World’s Highest Resolution Video Screen; 200 Million Pixels of Goodness
Can you imagine watching Harry Potter or Jenna Jameson on a 200-million pixel, 23-by-9-foot monitor wall? Personally I’d rather watch Jenna, but then again, at that resolution, maybe I’d spend too much time looking at her moles and other imperfections and it wouldn’t be so much fun anymore.
The screen consists of rows of monitors linked together with some very sophisticated software and provides a picture that is about 100 times more detailed than the best high-definition television you can buy. The HiPerWall, as it’s been dubbed, was designed and developed by Stephen F. Jenks and Joerg Meyer, and built at UC Irvine at a cost of $300,000.
Currently the screen is used for medical purposes, such as observing changes in brain cells of schizophrenics, predicting climate changes, and studying ovarian cancer cells.
Professors and students do use the monitor for fun on occasion and among other things, it’s been used to spot trapped cars in ariel photographs after Hurricane Katrina, viewing mountain vistas and one student even used it to play a Play Station game.

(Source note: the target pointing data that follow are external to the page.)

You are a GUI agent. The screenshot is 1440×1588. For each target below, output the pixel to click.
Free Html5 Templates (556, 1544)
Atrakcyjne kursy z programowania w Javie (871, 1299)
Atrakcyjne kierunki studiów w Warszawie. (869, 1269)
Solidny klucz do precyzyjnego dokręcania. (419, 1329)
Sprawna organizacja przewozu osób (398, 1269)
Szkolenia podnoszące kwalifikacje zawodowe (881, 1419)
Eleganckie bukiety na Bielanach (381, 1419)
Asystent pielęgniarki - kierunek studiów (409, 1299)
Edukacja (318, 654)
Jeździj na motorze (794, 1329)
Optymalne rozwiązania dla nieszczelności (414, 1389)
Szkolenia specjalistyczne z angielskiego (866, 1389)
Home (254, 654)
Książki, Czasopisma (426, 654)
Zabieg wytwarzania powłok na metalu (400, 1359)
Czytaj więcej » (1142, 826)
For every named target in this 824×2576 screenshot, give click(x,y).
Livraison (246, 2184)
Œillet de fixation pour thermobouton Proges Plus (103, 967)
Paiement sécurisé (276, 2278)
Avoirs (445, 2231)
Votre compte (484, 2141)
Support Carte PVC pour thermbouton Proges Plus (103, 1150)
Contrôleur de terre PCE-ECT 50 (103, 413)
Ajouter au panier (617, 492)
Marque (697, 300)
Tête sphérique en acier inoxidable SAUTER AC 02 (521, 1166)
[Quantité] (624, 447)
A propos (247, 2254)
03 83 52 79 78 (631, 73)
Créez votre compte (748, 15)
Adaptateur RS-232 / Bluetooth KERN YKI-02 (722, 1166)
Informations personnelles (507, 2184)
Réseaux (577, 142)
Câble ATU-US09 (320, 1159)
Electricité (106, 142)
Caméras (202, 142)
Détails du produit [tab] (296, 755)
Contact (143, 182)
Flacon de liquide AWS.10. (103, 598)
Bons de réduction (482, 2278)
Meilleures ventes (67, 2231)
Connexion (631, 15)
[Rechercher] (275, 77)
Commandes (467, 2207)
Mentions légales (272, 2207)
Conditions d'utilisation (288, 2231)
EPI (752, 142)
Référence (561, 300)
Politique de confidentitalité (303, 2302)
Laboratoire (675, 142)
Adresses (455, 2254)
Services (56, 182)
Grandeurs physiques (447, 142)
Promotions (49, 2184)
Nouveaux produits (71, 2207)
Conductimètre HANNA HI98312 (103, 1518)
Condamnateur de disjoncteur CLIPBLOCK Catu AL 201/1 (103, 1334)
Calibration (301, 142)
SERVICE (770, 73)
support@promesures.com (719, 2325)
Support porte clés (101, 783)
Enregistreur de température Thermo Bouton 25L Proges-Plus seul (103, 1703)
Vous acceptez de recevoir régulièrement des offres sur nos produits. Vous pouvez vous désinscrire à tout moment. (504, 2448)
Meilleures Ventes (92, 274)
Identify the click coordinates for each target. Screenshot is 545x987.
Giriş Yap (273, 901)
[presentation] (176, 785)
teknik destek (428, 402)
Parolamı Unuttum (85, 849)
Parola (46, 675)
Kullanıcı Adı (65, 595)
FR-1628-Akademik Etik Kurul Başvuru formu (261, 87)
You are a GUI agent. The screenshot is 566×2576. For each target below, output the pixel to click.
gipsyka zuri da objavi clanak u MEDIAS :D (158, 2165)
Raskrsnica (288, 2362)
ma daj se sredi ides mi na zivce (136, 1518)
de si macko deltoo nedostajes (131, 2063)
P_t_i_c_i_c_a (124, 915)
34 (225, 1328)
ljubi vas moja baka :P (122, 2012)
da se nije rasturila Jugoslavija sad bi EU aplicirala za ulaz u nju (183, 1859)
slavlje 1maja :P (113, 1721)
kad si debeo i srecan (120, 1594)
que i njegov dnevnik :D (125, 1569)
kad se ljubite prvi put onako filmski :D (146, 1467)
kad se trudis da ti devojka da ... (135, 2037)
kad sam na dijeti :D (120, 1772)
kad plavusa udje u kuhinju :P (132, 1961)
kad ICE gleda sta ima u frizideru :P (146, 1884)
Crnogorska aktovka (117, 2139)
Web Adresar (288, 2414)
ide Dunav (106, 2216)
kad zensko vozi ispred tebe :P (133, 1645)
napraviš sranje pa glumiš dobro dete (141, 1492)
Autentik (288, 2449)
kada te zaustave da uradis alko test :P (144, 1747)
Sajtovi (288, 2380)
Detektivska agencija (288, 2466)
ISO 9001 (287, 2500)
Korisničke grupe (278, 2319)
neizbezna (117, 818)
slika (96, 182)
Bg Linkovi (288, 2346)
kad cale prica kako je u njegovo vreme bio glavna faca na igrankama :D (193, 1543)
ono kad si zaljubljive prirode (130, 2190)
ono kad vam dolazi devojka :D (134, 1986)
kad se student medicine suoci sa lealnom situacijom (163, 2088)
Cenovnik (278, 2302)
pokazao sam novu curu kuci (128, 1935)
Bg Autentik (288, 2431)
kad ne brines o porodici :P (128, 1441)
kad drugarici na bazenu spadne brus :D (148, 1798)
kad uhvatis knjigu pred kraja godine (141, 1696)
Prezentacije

Until the cost comes down, I don’t think many of us will be watching the Super Bowl on one in our living rooms any time soon, but one day I’m sure we’ll all have a wall in our home that will display an image so realistic that we’ll actually feel like we’re there. Just think, with one of these screens, a good ambient sound recording and a fan, and you can be at the beach. Turn off the fan, change the sound to bubbles, sit in your bathtub wearing a mask and snorkel, and you can be diving the Great Barrier Reef.
Source: LA Times
Posted: August 13th, 2007 under Cool Stuff.